Reviews Round-Up

The critics' verdicts on Will Ellsworth-Jones, Robert Macfarlane and John Updike.

Banksy: The Man Behind the Wall by Will Ellsworth-Jones

Banksy is an endlessly intriguing figure. This latest inquest into the man’s life asks probing questions of the Bristol-born artist’s life and legacy. “[Ellsworth-Jones's] book isn’t a biography, exactly,” write Tim Roby in the Telegraph, “it would be hard to write one when you’ve opted not to reveal the identity of your subject.”

Wynn Wheldon, writing in the Spectator, found much to like about this “competent, broadly sympathetic and enjoyable book”. He finds it an entertaining and informative story of a man Wheldon himself is charmed by, yet oddly uncertain about. “Will Ellsworth-Jones’s book hardly reveals ‘the man behind the wall’,” he writes, “but it does make clear how voracious a beast the art market is, and charts lucidly the way in which Banksy, a brilliant organiser, has tried to manipulate it to his own ends”.

Peter Conrad, in the Observer also finds the title of Ellsworth-Jones’s book slightly wanting, noting that the author does more to enhance the myth than he does to deconstruct it.  “Breaking the promise of its subtitle, Ellsworth-Jones's book catches no glimpse of the man behind the wall. All he can do is contribute to his mystique …But as in the case of Father Christmas, the legend, as Ellsworth-Jones says, is ‘better than the real thing’". He does, however, find the more journalistic probing of larger questions about the artist admirable. “Ellsworth-Jones writes perceptively about the 'ethical dilemmas' created by Banksy's marketing techniques… [Banksy] is shown by Ellsworth-Jones to be as capitalistic as his hero Damien Hirst. Banksy once wondered whether an artist should make money from work that was intended to draw attention to world poverty, and solved the problem by calling it ironic.”

 

The Old Ways by Robert Macfarlane

Robert Macfarlane is a man known for his long walks and thoughtful prose. His first book, Mountains on the Mind, was what Rachel Cooke, writing in the Observer, called a “meditation on altitude”. His next, The Wild Places, was the story of “all that is left untamed on our islands”. The Old Ways, she writes, is “a book about the consensual, habitual manner in which paths are formed and maintained down the ages,” one that “now completes this loose trilogy on the various ways we're shaped by landscape”.

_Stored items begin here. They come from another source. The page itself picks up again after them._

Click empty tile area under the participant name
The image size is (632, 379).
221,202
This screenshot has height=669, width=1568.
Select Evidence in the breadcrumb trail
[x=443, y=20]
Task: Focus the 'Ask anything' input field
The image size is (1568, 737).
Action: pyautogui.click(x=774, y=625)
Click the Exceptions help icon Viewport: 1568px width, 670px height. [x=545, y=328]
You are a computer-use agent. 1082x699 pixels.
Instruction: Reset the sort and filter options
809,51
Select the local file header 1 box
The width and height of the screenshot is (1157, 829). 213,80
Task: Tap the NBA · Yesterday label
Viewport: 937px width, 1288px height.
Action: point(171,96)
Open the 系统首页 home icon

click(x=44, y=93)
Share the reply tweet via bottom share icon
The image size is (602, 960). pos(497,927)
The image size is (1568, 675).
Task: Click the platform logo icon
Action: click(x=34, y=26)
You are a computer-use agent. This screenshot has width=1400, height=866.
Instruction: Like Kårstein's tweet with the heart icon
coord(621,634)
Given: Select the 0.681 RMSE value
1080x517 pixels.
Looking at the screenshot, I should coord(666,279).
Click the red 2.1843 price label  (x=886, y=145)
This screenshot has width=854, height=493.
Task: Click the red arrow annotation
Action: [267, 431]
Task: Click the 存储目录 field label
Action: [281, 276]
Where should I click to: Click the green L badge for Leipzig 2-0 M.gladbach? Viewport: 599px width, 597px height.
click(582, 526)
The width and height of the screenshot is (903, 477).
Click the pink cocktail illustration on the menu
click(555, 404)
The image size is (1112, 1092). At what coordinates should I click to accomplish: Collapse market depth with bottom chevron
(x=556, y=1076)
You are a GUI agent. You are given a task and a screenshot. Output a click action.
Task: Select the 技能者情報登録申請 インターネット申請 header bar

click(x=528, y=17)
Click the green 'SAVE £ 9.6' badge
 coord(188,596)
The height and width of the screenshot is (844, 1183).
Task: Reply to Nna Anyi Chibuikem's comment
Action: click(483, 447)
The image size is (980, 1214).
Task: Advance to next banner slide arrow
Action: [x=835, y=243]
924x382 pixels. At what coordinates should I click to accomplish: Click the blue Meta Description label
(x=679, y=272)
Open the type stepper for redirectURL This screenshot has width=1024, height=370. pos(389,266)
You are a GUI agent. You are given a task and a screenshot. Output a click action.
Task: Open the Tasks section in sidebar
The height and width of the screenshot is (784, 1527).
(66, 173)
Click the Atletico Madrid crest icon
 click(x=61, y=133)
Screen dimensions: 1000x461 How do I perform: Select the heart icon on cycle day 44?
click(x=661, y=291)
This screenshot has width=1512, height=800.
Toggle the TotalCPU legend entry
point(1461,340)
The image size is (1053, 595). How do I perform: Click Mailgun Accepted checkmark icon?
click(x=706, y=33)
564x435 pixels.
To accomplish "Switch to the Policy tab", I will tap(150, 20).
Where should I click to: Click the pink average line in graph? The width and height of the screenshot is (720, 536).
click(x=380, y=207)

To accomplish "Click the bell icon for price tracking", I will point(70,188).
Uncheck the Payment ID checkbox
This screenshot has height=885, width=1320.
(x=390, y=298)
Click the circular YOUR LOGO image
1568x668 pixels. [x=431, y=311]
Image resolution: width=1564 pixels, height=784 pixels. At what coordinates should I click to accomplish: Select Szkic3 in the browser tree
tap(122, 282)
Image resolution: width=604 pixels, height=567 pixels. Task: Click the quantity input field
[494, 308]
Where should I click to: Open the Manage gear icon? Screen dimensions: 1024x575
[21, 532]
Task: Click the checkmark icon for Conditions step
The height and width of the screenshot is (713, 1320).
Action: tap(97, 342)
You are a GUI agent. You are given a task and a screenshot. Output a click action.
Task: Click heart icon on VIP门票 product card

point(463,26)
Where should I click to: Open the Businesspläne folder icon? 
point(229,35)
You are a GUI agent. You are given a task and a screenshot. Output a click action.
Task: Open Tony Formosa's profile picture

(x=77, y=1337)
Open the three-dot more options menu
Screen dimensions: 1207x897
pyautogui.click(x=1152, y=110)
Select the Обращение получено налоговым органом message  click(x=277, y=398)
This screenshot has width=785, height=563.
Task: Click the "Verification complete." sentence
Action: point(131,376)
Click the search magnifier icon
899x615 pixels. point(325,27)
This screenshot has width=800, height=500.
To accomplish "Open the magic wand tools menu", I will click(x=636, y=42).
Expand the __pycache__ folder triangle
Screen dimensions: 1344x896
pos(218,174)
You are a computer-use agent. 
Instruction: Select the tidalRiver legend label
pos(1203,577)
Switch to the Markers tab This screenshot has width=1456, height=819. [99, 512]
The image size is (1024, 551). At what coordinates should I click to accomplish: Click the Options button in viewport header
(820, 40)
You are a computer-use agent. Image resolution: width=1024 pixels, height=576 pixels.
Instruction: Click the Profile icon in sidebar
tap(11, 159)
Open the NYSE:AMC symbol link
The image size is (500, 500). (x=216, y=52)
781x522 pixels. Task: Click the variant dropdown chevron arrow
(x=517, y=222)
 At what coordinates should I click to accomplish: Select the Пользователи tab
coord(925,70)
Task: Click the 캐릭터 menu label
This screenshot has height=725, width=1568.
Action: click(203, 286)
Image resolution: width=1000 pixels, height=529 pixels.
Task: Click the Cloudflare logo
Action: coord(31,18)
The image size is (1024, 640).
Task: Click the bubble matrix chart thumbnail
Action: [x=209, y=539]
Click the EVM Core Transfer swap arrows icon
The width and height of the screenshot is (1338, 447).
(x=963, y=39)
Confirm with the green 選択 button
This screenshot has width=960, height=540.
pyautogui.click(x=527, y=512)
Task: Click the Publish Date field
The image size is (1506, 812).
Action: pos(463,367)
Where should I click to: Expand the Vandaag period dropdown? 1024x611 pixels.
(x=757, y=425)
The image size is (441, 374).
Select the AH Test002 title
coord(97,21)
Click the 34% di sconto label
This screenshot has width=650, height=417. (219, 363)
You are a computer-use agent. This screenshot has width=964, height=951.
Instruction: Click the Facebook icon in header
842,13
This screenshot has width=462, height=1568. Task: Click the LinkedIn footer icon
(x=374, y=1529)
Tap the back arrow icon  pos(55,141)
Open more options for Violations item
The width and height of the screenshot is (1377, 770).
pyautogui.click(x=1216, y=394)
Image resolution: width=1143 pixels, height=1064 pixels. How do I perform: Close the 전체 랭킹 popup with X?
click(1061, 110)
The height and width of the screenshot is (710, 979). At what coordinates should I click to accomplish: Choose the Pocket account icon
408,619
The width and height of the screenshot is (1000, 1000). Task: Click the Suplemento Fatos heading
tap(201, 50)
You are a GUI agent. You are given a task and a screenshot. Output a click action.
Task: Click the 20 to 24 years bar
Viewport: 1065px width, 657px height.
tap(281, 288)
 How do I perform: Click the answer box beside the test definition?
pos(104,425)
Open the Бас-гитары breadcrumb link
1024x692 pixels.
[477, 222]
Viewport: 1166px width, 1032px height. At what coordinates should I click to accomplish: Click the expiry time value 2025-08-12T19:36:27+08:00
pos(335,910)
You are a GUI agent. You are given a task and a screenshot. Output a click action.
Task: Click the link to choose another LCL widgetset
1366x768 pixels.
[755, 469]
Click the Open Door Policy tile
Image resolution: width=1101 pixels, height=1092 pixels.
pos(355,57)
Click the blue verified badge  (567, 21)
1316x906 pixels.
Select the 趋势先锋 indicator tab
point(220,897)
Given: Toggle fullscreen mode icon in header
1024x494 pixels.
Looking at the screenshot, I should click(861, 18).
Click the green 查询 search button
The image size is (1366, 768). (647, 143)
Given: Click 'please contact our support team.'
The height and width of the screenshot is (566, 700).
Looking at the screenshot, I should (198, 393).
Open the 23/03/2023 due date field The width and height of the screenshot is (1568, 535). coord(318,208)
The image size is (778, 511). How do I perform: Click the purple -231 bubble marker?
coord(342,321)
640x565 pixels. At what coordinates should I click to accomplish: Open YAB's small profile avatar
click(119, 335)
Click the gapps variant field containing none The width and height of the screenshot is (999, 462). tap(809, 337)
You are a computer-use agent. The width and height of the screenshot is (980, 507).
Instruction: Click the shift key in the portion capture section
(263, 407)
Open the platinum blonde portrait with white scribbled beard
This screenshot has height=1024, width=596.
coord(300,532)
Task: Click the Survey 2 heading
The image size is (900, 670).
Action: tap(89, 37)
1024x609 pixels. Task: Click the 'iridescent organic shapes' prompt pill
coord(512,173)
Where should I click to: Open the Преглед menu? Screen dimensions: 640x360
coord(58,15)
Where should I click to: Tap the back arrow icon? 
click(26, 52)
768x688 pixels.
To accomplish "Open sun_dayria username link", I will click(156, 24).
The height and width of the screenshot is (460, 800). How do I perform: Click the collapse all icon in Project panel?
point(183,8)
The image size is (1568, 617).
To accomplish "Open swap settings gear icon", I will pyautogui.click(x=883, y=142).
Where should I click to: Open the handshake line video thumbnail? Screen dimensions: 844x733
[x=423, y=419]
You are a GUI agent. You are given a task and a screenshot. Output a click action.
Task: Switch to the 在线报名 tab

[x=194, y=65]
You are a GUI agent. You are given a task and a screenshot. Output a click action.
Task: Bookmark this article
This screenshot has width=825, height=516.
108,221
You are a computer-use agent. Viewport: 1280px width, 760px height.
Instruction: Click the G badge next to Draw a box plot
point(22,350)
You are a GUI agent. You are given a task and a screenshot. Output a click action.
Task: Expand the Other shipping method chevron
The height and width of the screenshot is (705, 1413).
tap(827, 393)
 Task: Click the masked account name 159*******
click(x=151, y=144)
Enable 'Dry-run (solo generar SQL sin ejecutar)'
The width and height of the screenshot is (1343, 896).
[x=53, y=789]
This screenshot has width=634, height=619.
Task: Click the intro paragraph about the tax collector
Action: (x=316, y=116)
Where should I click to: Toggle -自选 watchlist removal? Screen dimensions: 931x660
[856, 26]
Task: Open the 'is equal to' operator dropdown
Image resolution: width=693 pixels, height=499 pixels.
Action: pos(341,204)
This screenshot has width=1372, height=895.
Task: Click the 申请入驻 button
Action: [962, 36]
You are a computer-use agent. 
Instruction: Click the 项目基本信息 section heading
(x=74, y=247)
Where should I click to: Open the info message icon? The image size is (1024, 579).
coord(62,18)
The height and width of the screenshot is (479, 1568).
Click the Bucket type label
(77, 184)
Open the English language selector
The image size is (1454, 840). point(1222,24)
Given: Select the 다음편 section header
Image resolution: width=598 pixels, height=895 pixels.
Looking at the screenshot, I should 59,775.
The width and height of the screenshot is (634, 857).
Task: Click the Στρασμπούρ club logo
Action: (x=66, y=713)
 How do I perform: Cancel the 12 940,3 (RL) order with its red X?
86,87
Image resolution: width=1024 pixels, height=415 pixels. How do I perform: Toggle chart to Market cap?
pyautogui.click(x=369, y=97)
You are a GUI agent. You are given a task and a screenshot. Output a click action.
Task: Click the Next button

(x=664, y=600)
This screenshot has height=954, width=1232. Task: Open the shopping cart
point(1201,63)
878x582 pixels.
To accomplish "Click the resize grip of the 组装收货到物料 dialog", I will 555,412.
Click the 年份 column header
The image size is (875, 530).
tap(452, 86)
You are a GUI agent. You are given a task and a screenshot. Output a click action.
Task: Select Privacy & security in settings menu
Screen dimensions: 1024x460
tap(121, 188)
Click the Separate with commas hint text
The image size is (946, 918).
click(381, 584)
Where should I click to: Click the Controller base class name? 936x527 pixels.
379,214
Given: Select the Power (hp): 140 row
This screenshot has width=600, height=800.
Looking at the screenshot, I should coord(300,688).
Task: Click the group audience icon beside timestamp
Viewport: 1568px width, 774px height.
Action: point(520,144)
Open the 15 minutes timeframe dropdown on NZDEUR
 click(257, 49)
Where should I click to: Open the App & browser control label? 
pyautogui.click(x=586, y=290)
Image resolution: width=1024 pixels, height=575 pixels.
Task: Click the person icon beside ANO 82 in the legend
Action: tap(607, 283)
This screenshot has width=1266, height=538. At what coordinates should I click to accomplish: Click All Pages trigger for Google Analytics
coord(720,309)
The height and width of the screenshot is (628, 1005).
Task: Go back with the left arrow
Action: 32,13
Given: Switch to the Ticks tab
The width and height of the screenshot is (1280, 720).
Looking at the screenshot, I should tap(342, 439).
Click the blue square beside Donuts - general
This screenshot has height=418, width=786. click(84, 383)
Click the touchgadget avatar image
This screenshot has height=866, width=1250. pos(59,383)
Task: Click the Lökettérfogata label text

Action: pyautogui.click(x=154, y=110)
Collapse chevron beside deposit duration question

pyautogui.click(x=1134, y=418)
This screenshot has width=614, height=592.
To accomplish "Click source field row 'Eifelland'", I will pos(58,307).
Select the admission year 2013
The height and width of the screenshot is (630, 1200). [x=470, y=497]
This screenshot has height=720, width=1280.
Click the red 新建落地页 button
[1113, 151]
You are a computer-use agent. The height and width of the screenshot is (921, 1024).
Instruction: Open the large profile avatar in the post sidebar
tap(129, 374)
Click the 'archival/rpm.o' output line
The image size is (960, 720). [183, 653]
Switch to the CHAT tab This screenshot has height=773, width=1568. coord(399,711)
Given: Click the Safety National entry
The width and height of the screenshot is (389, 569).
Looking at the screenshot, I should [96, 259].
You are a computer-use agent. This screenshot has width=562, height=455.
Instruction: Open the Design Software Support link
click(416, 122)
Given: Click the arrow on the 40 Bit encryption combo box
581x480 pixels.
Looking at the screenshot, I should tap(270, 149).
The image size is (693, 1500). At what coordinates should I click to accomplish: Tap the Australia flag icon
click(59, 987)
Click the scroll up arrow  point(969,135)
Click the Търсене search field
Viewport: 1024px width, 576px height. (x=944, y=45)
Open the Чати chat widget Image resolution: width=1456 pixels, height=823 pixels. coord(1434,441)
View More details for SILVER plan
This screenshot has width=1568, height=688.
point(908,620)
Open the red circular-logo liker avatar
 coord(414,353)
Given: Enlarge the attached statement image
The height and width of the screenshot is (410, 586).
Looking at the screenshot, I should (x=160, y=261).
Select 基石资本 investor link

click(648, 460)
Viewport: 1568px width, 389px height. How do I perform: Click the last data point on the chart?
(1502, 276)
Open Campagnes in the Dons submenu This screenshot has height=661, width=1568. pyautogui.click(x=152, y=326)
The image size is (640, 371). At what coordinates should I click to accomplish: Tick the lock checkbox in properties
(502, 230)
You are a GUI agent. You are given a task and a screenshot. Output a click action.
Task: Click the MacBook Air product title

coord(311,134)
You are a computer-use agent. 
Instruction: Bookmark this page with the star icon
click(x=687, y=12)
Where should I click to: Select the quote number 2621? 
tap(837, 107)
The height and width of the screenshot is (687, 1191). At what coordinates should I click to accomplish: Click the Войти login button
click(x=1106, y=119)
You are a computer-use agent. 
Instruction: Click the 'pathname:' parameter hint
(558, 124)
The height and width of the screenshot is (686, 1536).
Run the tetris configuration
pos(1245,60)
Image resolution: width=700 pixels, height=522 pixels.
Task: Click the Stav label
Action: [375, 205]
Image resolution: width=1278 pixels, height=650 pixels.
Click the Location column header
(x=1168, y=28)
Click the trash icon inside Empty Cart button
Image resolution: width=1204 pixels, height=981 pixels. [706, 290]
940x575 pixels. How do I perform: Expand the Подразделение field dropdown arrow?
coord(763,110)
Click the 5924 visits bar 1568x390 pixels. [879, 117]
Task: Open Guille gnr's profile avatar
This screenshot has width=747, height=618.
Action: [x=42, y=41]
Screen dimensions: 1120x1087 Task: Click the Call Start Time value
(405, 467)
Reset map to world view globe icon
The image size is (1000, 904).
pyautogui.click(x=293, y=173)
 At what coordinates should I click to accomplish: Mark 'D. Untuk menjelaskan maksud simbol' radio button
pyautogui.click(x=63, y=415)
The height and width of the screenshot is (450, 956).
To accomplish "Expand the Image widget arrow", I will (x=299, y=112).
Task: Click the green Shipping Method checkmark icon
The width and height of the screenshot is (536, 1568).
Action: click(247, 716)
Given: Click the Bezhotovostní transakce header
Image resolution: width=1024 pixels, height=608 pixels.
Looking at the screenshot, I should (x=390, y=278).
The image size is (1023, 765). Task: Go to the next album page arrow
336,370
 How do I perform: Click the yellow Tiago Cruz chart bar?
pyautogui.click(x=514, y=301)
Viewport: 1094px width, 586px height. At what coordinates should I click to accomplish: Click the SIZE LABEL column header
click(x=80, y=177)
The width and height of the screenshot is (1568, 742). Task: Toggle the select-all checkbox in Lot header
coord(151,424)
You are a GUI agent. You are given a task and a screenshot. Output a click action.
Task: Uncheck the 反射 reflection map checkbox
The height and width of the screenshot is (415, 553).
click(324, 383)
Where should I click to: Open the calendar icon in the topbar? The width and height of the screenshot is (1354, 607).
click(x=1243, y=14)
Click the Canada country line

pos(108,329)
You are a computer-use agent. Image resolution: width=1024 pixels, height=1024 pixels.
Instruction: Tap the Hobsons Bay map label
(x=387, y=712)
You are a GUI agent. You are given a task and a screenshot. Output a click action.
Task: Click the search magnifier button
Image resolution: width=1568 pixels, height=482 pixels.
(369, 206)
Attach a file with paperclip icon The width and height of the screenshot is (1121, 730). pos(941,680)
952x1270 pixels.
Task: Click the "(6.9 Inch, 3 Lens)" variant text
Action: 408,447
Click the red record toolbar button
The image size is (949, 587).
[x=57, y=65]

Cook calls this collection of tales from Macfarlane’s rambles along the trails of the British Isles “an unwieldy rucksack of a book”, flitting as it does from location to location, from Sussex to the outer Hebrides, Tibet to Palestine, tracing the footsteps of famous poets and meeting tramps, travellers and shamans. On a walk with the author, Cooke acknowledges his great capacity for naturalism and romanticism: “The thought occurs that Macfarlane doesn't stumble on enchantment; he creates it. It is as though – batty as this sounds – it follows him about, the landscape and even the weather rising to meet the challenge of his prose.”

Sam Leith, in the Spectator, finds Macfarlane’s prose equally enchanting and joyfully unforced. “There’s little more tedious in a novel,” he writes, “than ostentatiously fine writing…It’s normally bad writing. But fine writing — in the sense of precise, careful and original prose; lyrical without being pretentious — does exist. Macfarlane is an example of it. His virtuosity isn’t unobtrusive, but his tics of style become familiar without drifting, quite, into mannerism or gimmickry.”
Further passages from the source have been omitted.